#### Written exercise:
Reproduce everything from the start of the records down to the line containing "pyautogui.click(x=1004, y=89)", including the requests, and add -132 to every coordinate number in the answers.

— begin Data shown —

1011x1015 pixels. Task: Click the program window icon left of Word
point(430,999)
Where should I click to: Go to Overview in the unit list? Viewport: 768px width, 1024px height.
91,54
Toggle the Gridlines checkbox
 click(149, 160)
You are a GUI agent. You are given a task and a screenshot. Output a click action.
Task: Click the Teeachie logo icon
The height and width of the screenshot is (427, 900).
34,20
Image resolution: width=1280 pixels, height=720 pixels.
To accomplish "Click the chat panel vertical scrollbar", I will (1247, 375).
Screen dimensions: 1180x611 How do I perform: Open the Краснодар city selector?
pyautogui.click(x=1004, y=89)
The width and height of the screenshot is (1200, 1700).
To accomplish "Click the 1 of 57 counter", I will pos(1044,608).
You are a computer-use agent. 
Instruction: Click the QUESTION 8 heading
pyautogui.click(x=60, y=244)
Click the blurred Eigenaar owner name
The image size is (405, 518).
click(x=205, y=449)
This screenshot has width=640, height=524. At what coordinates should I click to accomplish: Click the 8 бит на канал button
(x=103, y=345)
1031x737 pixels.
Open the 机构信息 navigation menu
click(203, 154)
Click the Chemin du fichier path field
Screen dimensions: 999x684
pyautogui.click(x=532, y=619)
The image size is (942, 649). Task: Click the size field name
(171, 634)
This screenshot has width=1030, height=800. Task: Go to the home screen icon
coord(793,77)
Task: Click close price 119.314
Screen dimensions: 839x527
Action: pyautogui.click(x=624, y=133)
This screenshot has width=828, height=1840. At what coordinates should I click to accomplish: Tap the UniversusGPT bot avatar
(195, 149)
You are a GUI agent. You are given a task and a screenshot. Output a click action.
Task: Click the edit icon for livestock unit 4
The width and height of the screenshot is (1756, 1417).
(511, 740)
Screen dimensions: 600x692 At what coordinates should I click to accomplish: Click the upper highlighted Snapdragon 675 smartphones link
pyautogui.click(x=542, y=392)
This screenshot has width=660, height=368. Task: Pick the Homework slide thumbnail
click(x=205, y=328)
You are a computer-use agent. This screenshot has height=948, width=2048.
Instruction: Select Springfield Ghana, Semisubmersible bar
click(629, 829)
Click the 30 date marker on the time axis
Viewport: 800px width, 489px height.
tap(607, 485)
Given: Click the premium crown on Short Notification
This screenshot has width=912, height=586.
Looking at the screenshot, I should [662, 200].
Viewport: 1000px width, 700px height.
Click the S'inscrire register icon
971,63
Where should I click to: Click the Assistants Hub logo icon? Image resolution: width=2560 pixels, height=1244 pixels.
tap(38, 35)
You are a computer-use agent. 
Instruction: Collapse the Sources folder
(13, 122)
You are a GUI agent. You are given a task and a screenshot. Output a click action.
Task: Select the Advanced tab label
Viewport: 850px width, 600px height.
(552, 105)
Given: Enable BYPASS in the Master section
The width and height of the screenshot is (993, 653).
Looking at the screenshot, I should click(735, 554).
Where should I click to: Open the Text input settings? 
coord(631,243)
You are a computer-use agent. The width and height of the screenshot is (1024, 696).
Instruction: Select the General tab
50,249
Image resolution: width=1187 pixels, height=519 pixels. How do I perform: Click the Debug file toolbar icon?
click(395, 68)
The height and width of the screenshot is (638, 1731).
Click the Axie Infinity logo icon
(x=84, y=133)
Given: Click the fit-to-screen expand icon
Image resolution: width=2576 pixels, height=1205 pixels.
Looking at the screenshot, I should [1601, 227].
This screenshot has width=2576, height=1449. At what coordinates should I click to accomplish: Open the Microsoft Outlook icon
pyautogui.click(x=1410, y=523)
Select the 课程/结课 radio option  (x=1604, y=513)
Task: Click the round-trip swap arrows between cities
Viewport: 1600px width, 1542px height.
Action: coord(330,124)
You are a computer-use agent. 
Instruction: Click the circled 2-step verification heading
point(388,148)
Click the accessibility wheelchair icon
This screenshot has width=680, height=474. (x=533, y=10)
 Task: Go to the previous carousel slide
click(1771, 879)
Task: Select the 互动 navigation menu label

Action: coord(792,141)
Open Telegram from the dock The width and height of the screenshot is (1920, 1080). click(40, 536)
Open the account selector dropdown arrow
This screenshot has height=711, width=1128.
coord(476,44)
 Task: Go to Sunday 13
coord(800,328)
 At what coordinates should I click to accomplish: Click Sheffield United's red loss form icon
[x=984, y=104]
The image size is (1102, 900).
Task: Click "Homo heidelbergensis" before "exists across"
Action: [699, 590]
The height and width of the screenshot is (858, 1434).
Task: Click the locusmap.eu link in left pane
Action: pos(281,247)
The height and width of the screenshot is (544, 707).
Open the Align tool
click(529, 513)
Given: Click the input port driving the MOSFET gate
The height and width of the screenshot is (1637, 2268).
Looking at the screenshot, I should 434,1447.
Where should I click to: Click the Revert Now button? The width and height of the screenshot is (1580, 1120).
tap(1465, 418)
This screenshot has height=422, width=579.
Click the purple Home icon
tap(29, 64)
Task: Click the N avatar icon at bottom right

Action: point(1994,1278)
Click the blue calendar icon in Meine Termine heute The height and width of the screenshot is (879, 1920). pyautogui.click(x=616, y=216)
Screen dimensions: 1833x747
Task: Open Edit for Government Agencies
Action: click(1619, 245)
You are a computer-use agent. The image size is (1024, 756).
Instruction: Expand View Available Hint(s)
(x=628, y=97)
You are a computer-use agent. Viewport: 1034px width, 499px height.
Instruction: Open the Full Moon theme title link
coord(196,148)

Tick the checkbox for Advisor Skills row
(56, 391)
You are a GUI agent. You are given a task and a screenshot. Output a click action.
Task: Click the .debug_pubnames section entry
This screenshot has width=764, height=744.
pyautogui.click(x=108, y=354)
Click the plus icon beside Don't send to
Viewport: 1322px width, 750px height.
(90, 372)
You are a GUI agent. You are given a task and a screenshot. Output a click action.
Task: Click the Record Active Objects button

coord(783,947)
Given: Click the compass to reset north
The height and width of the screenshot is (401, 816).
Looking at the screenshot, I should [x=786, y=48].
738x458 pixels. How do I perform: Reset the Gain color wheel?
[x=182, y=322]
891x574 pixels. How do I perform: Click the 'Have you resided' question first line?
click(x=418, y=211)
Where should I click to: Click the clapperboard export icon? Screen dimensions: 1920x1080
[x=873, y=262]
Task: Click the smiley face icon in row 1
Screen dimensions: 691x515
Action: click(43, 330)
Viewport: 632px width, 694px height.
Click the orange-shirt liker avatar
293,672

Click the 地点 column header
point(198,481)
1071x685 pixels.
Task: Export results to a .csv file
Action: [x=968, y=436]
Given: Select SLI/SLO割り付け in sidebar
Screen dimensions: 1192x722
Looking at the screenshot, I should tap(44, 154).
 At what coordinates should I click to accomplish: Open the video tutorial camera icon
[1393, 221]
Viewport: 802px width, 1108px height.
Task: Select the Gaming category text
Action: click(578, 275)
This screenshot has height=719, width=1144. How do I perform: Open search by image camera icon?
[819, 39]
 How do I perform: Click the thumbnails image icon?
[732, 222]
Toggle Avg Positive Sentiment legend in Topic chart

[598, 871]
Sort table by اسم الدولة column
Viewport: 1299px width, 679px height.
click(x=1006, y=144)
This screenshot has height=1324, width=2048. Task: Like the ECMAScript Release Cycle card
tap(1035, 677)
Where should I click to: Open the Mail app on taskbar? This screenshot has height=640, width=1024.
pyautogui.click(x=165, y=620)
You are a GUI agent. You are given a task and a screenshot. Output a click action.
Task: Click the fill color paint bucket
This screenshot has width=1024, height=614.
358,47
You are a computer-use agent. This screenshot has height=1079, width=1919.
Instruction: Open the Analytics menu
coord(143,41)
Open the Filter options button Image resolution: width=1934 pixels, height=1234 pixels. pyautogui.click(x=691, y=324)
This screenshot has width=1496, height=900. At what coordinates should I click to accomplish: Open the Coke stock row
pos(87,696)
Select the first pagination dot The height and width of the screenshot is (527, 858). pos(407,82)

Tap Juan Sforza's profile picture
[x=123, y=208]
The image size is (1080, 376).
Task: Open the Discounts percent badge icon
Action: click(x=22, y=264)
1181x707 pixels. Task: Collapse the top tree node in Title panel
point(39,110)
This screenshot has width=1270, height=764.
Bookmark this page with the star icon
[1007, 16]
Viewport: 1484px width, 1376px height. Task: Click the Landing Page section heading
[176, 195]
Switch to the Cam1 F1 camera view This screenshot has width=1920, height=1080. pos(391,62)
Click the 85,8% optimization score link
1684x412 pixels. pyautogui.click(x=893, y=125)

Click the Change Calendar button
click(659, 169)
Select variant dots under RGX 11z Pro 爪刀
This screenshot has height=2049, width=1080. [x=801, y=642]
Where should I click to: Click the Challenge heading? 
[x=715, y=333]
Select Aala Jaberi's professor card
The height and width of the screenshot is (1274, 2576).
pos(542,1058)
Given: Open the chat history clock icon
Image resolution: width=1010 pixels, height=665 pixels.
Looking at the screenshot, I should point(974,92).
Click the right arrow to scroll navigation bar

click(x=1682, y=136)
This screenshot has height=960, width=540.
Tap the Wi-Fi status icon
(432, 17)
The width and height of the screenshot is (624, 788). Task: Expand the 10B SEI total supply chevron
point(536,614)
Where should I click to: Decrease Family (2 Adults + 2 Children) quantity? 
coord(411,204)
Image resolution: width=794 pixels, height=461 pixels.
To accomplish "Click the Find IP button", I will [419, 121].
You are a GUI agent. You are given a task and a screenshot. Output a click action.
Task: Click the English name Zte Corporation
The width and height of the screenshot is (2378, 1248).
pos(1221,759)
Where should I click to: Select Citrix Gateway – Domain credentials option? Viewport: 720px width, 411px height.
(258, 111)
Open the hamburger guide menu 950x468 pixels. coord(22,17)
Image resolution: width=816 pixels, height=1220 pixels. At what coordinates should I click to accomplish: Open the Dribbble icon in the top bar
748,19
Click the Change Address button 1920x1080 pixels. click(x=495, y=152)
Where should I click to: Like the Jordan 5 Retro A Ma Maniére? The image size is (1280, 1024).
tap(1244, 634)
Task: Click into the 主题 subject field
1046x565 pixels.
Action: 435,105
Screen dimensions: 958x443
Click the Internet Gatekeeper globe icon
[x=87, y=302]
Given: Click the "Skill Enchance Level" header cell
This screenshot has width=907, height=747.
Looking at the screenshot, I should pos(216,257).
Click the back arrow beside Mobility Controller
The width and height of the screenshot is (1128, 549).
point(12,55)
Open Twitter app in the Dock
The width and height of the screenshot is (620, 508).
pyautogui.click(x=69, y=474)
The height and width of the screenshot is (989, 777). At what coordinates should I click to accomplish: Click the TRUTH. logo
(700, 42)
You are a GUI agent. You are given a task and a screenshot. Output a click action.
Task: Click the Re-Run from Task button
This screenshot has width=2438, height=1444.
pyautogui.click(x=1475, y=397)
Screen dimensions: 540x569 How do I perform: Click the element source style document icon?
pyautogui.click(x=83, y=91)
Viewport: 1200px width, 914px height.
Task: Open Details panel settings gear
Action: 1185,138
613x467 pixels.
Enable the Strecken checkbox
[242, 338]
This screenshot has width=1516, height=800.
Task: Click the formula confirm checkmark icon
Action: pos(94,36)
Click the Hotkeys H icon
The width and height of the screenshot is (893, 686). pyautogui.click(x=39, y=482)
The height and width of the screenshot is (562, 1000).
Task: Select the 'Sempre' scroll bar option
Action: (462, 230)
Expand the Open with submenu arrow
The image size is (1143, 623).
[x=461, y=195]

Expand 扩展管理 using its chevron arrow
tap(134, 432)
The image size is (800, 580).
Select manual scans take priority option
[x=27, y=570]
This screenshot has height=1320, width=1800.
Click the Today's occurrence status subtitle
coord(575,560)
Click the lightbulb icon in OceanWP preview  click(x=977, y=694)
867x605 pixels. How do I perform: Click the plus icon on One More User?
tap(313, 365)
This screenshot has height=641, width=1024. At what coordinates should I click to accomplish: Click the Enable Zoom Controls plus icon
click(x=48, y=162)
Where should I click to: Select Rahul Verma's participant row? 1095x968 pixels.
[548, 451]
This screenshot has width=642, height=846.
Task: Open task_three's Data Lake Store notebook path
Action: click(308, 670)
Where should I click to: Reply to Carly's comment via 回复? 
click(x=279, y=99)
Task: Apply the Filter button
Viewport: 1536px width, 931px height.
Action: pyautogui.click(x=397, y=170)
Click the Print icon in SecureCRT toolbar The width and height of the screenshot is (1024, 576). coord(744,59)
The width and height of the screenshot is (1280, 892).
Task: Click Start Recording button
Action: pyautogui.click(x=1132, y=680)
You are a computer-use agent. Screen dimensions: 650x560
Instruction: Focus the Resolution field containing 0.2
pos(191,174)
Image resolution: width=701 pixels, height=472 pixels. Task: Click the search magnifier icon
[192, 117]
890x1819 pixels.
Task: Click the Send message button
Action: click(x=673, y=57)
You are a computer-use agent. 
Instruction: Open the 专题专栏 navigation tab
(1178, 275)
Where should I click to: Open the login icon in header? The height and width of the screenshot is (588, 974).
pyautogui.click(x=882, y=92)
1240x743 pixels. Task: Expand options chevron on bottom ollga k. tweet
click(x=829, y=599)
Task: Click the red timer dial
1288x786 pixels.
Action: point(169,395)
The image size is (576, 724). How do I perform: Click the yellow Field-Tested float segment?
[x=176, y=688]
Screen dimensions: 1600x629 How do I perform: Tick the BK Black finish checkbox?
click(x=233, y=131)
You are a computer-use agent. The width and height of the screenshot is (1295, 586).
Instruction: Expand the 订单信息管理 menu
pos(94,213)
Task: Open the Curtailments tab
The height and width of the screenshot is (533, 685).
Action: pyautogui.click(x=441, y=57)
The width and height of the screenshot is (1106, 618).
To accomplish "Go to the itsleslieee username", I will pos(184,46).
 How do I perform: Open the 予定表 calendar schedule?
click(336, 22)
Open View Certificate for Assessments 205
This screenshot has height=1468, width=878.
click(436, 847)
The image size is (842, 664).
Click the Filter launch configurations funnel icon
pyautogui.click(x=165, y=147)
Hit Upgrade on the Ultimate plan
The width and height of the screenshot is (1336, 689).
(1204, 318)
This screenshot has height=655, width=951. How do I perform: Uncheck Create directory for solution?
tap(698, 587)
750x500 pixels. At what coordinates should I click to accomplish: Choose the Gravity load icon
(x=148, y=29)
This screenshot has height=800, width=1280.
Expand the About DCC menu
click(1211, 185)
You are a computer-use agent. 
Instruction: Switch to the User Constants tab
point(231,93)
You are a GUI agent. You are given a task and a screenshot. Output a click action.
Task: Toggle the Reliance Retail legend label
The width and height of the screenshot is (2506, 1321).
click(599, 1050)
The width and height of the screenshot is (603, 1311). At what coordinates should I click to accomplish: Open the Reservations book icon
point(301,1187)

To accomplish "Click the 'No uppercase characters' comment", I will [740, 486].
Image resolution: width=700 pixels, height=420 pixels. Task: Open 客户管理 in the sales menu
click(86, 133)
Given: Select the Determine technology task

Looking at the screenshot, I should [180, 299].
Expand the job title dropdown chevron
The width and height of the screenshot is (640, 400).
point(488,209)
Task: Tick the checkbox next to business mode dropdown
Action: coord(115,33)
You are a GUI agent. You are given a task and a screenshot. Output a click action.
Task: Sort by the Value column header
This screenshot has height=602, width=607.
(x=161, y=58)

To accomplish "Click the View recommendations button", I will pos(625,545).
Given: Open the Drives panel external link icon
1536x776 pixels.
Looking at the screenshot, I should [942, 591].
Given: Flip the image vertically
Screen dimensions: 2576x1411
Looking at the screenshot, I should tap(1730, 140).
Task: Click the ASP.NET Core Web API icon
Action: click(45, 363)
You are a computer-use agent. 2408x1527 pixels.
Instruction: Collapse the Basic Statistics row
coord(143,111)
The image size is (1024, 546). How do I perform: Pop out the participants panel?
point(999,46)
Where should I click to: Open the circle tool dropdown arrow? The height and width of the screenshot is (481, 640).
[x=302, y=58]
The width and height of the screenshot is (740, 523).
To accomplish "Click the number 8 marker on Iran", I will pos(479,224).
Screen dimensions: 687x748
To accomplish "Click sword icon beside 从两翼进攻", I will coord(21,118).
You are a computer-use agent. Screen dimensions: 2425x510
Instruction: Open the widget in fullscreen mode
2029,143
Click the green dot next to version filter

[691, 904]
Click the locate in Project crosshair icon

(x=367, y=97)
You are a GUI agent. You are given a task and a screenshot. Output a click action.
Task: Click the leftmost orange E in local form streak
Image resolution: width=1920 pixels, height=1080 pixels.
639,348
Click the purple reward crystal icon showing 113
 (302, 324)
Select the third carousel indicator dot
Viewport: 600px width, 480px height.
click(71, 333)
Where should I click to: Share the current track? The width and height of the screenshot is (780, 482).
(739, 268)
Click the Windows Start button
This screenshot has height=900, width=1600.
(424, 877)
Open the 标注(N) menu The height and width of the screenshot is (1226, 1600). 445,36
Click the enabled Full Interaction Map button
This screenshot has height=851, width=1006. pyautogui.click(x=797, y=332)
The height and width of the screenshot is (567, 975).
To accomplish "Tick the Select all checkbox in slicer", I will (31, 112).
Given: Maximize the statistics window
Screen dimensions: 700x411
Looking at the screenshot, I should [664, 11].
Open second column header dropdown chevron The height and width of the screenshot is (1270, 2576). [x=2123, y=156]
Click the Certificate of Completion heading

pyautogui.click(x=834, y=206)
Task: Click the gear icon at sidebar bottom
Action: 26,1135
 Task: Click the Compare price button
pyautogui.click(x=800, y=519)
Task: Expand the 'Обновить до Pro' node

— end Data shown —

#### Full solution:
1011x1015 pixels. Task: Click the program window icon left of Word
point(298,867)
Where should I click to: Go to Overview in the unit list? Viewport: 768px width, 1024px height.
-41,-78
Toggle the Gridlines checkbox
 click(17, 28)
You are a GUI agent. You are given a task and a screenshot. Output a click action.
Task: Click the Teeachie logo icon
The height and width of the screenshot is (427, 900).
-98,-112
Image resolution: width=1280 pixels, height=720 pixels.
To accomplish "Click the chat panel vertical scrollbar", I will (1115, 243).
Screen dimensions: 1180x611 How do I perform: Open the Краснодар city selector?
pyautogui.click(x=872, y=-43)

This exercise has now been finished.